### [元の文章]
ALQUIT DAYS

The Great End of Life is not Knowledge but Action.

どうですか

2019年10月30日 | ノンジャンル
普通、我々が病院へ行くときは、健康診断以外では
何がしかの症状があって、診察を受けに行く。

「どうされましたか?」と訊くのではなく、
「どこが悪いのですか?」と訊く医師が増えている
気がする。

どこが悪いのかを診てもらいに来ているのである。

怪我ならともかく、病気であっても、こういう
診察は事務的である。

その人の全体ではなく、まるで機械の
部品交換や修理のような視点での診察。

診察時間を短くして、多くの患者を診察する、
いわゆる合理的な診療が多い。

だが、精神科でこれをやられて、薬の処方だけの
対症療法の場合、回復は遠のいてしまうと思う。

故院長先生は、常に、「どうですか?」と
問いかけて下さっていた。

身体の不調がなくとも、不安なことや、
囚われがちな事を話すと、黙って聞かれ、
言葉少なではあるが、何か安堵させられるような
二言三言を頂いていた。

診察のわずかな時間は、その部屋にそよ風が
吹いているような清々しさがあった。

### [練習用データ]

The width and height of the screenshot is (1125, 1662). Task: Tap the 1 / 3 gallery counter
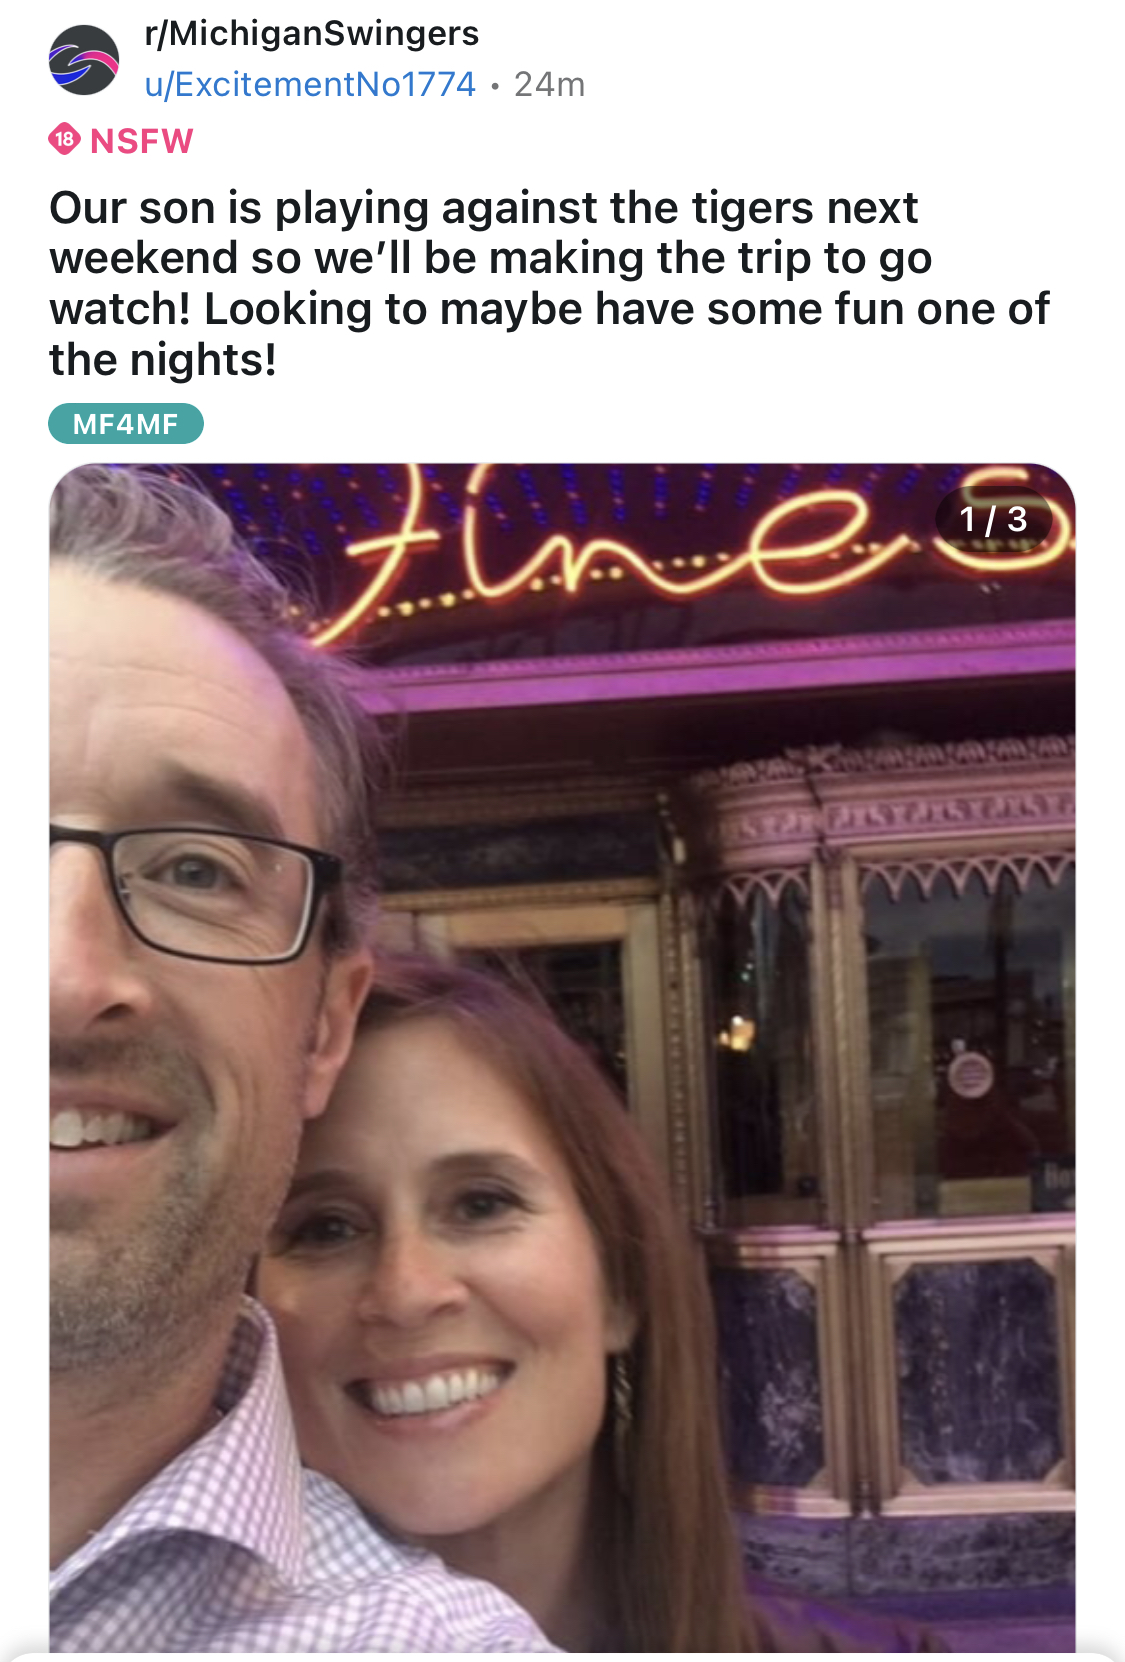coord(993,519)

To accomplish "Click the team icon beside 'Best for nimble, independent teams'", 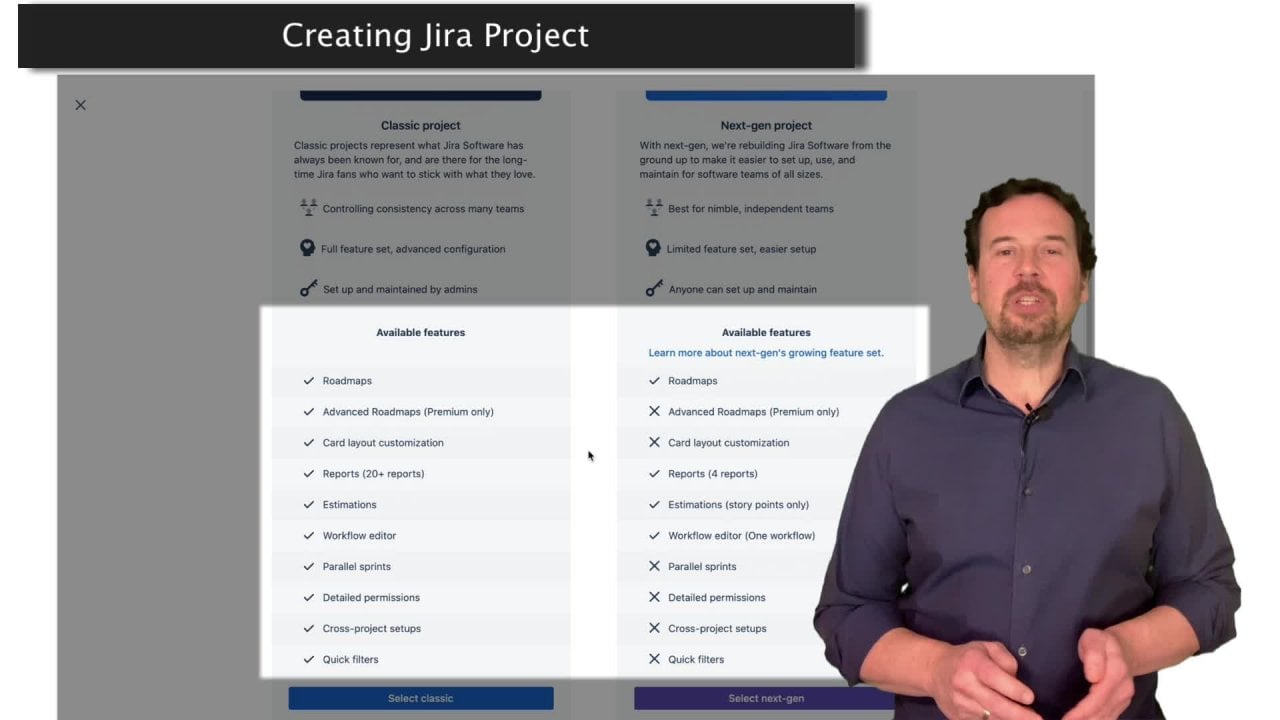I will pos(654,208).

### [課題]
元の文章のうち、「どこが悪いのかを診てもらいに来ているのである。」を含む言葉から「対症療法の場合、回復は遠のいてしまうと思う。」までの部分を、一字も変えずに写して返してください。

### [できあがった答え]
どこが悪いのかを診てもらいに来ているのである。

怪我ならともかく、病気であっても、こういう
診察は事務的である。

その人の全体ではなく、まるで機械の
部品交換や修理のような視点での診察。

診察時間を短くして、多くの患者を診察する、
いわゆる合理的な診療が多い。

だが、精神科でこれをやられて、薬の処方だけの
対症療法の場合、回復は遠のいてしまうと思う。